Beginning in 1996, we first meet Canadian entrepreneurs Mike Lazaridis (Jay Baruchel) and Doug Fregin (Matt Johnson, also the film’s director and co-writer) as they’re hurriedly pitching to short-tempered businessman Jim Balsillie (Glenn Howerton) their idea for a new cellular device – then known as the “PocketLink” – that could revolutionise the way people communicate. Eventually intrigued by their idea, Balsillie demands to be named co-CEO of their company Research in Motion and given a third of its stock, while in return he helps Lazaridis and Fregin attract investors for the device that is eventually renamed the “BlackBerry”. However, as demand for the product becomes more and more insatiable, Balsillie makes a number of questionable business decisions that ultimately leave Lazaridis, Fregin, their whole company, and the BlackBerry itself in jeopardy – and that’s before Steve Jobs introduces a certain iPhone to the world.

================================

▶ _Task set_:
(a) In the plot summary, what was the device called before it was renamed the BlackBerry?
(b) Please say whether each statement agrees with the plot summary, giving yes or no and quoting the words that decide it: (i) Balsillie asks for a third of the company's stock. (ii) The story begins in 2007. (iii) Matt Johnson is also the film's director.
The records aren't needed for anything here.

▶ _Data to examine_:
================================

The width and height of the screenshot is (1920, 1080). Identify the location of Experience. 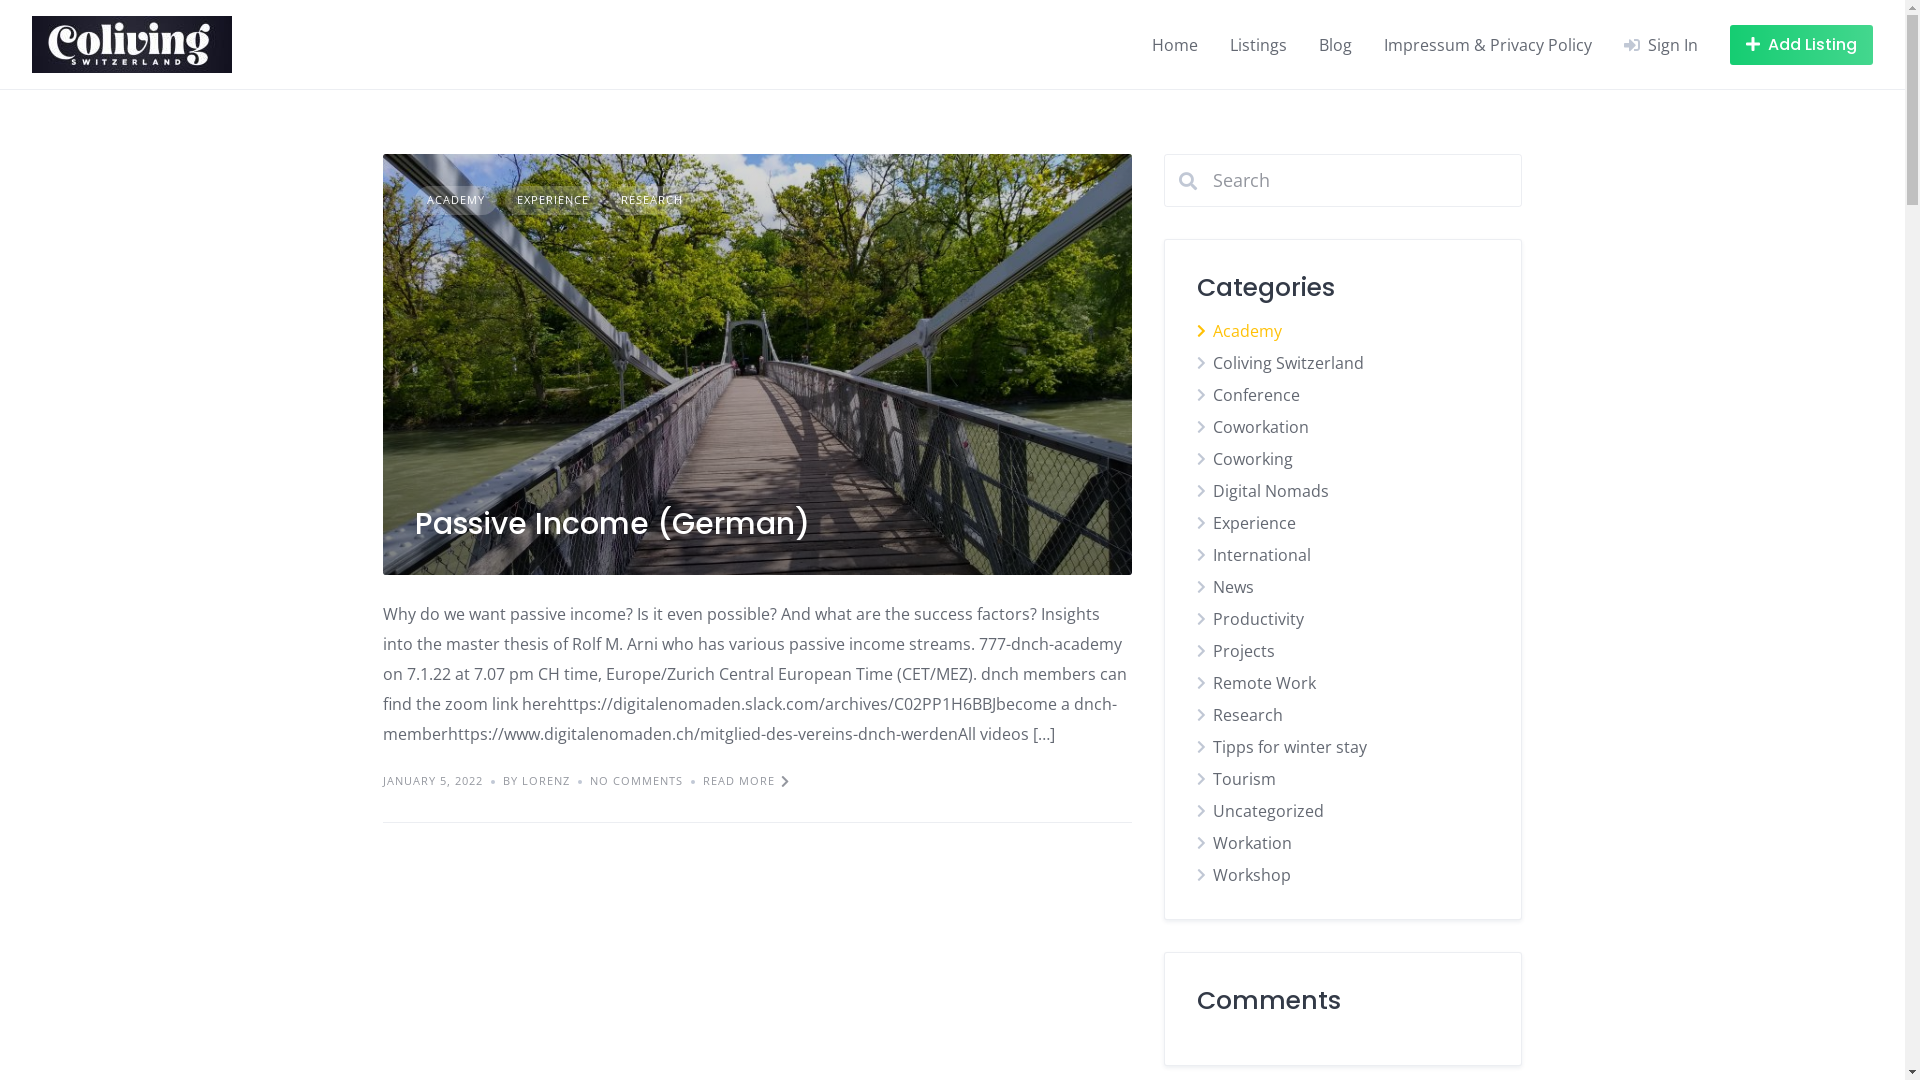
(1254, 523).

================================

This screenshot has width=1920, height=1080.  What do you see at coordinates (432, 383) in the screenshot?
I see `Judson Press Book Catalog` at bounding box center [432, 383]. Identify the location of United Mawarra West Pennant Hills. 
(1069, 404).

================================

▶ _List of solutions_:
(a) The "PocketLink"

(b)
(i) Yes: "given a third of its stock"
(ii) No: "Beginning in 1996"
(iii) Yes: "Matt Johnson, also the film’s director and co-writer"